IDE RAID Comparison

by Matthew Witheiler on June 18, 2001 4:31 AM EST

Types of RAID Cards

There is quite a bit of confusion over the different types of RAID cards on the market today. Most of the cards that end up in the hands of the consumer are IDE RAID solutions due to their low price and it is IDE RAID cards that we focus on in this article. Of the types readily available to the consumer, the cards can be broken down into two categories: software RAID and hardware RAID.

Software RAID is the RAID controller type that is found integrated onto a number of motherboards and available as a low cost PCI card. These cards are really nothing more than a slightly specialized IDE controller Software RAID cards appear to function as an IDE controller with the ability to stripe or mirror data, but this is not actually the case. Software RAID controllers do not actually perform the striping or mirroring calculations but rather call upon the CPU to perform these functions. When a file is sent to a software IDE RAID controller, the controller passes along the data and the stripe size and the details of the data to the CPU which then does the dirty work of figuring out how the file is broken up and what goes where.

Once the CPU has done its job, the information is passed back to the software RAID controller and then written to the disks in the array just as an IDE controller on the southbridge of a chipset would do. Since the CPU is actually the brains behind the software RAID solutions, RAID 5 ability is typically not provided on these cards. This is because the parity calculations that RAID 5 require (the XOR operations) are rather stressful. If they were passed to the CPU they would require quite a bit of CPU time and power. The striping calculations, on the other hand, are fairly stress-free on the CPU. Just how much CPU power these cards required would have to wait for the benchmarks.

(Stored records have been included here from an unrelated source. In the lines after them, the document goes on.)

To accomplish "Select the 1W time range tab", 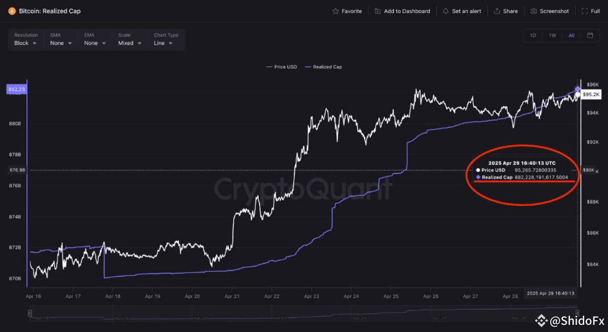I will click(x=552, y=35).
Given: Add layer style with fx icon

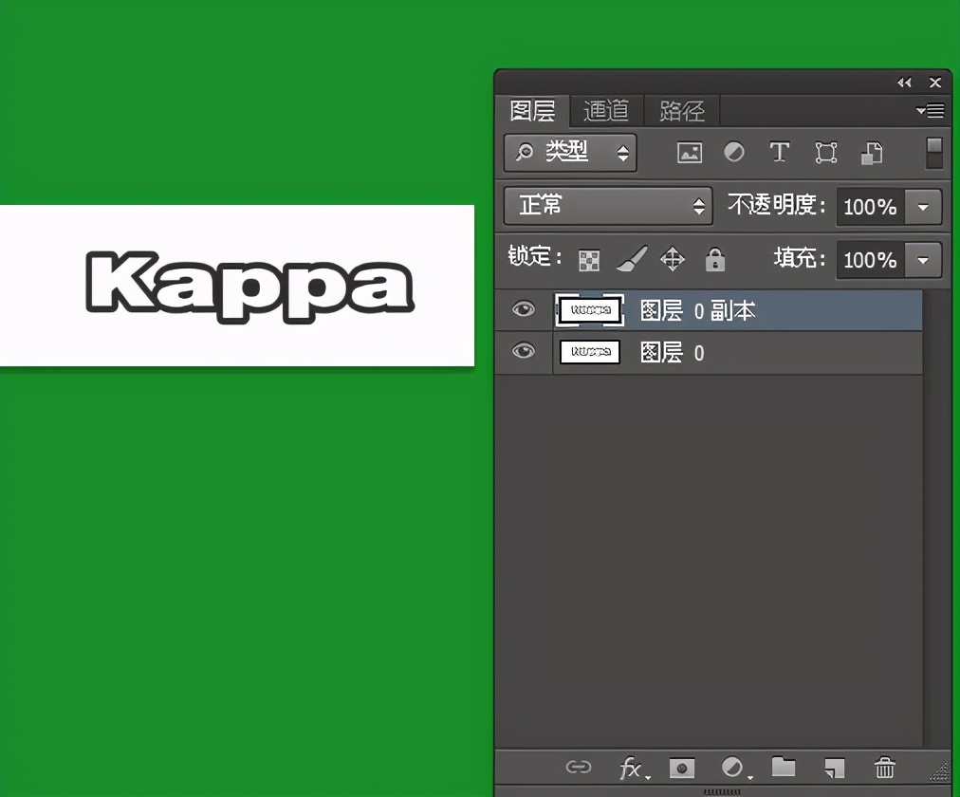Looking at the screenshot, I should click(x=632, y=768).
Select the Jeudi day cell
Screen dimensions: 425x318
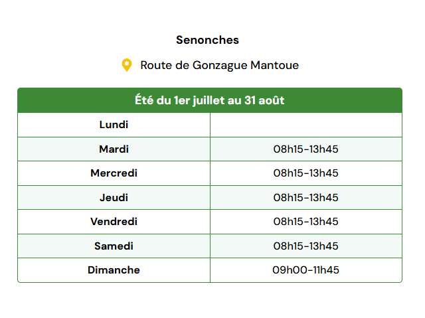coord(114,198)
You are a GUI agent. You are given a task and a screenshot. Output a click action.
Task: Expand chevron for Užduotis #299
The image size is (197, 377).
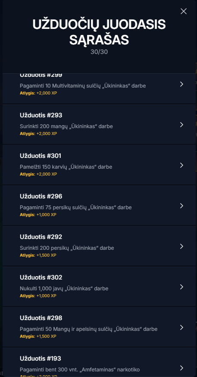coord(181,84)
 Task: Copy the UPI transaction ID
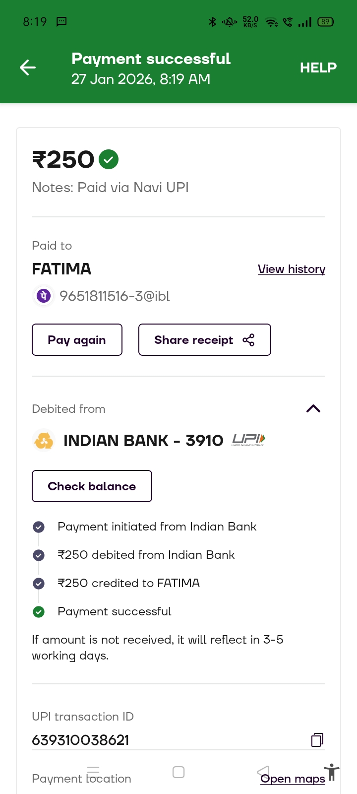(x=317, y=740)
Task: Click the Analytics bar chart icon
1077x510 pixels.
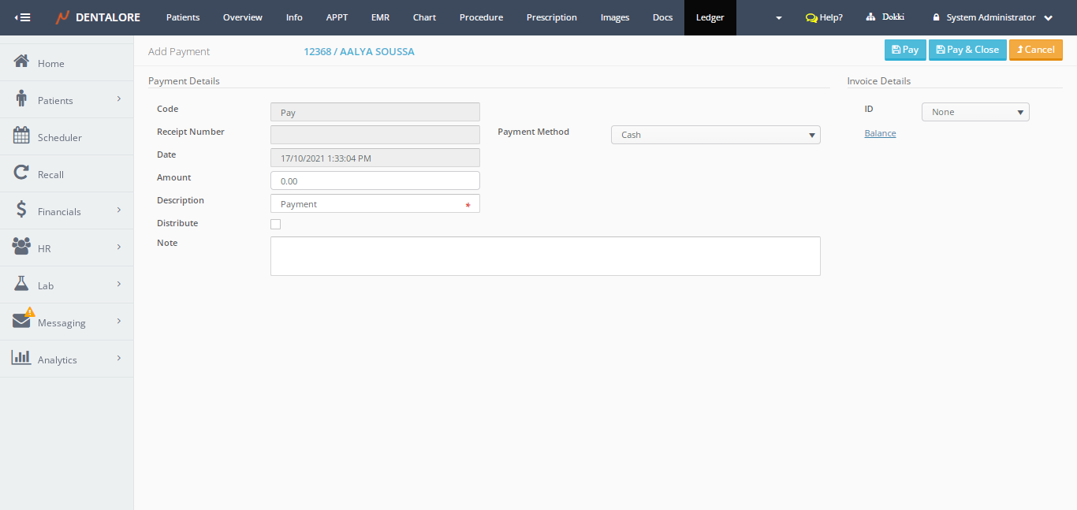Action: click(x=21, y=359)
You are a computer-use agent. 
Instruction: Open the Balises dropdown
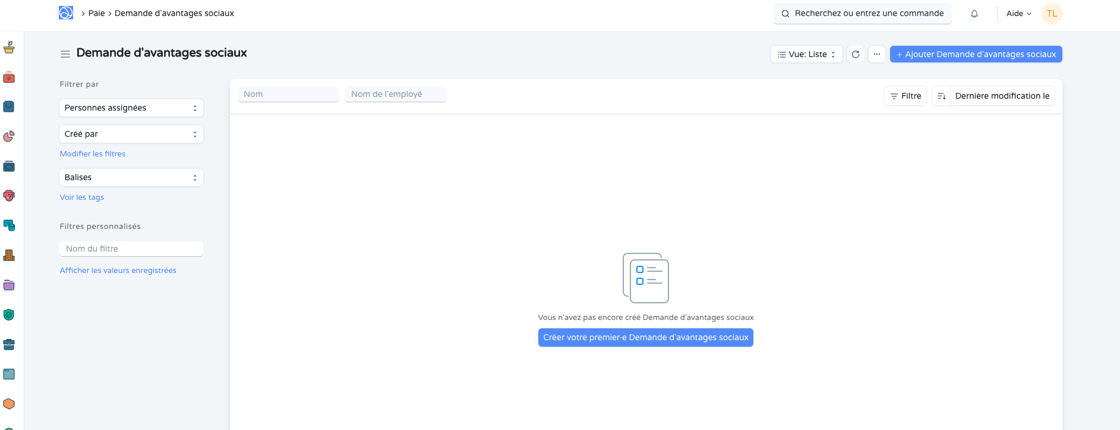(x=131, y=177)
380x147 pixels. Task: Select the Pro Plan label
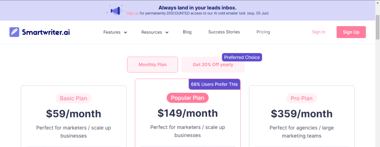[x=302, y=98]
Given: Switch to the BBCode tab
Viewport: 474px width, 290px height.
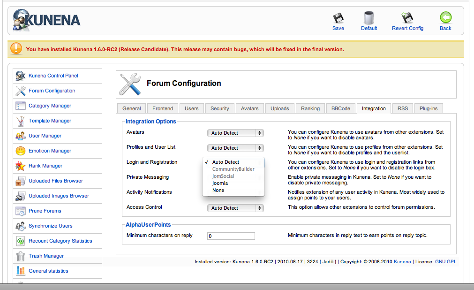Looking at the screenshot, I should pyautogui.click(x=340, y=108).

Hardware RAID cards bypass the CPU and instead perform the striping calculations on an integrated controller chip. The most common chip used for these calculations is the Intel i960. Because data is processed on the card, hardware RAID solutions are much more complex than software RAID cards. Hardware RAID cards must include memory for cache as well as extra controls to power the i960 brain.

It is typically not the strain reduced from the CPU during striping calculations that is the need for a hardware RAID solution, but rather the fact that hardware RAID cards can provide RAID 5 support. Since these cards have a dedicated processor on them, they can handle the XOR operations without influencing CPU speed at all. It is for this reason that hardware RAID cards have realized large success, since they are really the only viable solution for RAID 5 support that promises to combine the speed of striping with the reliability of mirroring

Due to their complexity, hardware RAID cards are much more expensive than software RAID ones. With the cost also comes extra features, as we found when we got a chance to play around with our hardware RAID cards.

For these series of RAID tests we were able to get our hands on the 3 most popular software RAID solutions and two of the large players in the hardware RAID market. Now it is time to take a look at the cards.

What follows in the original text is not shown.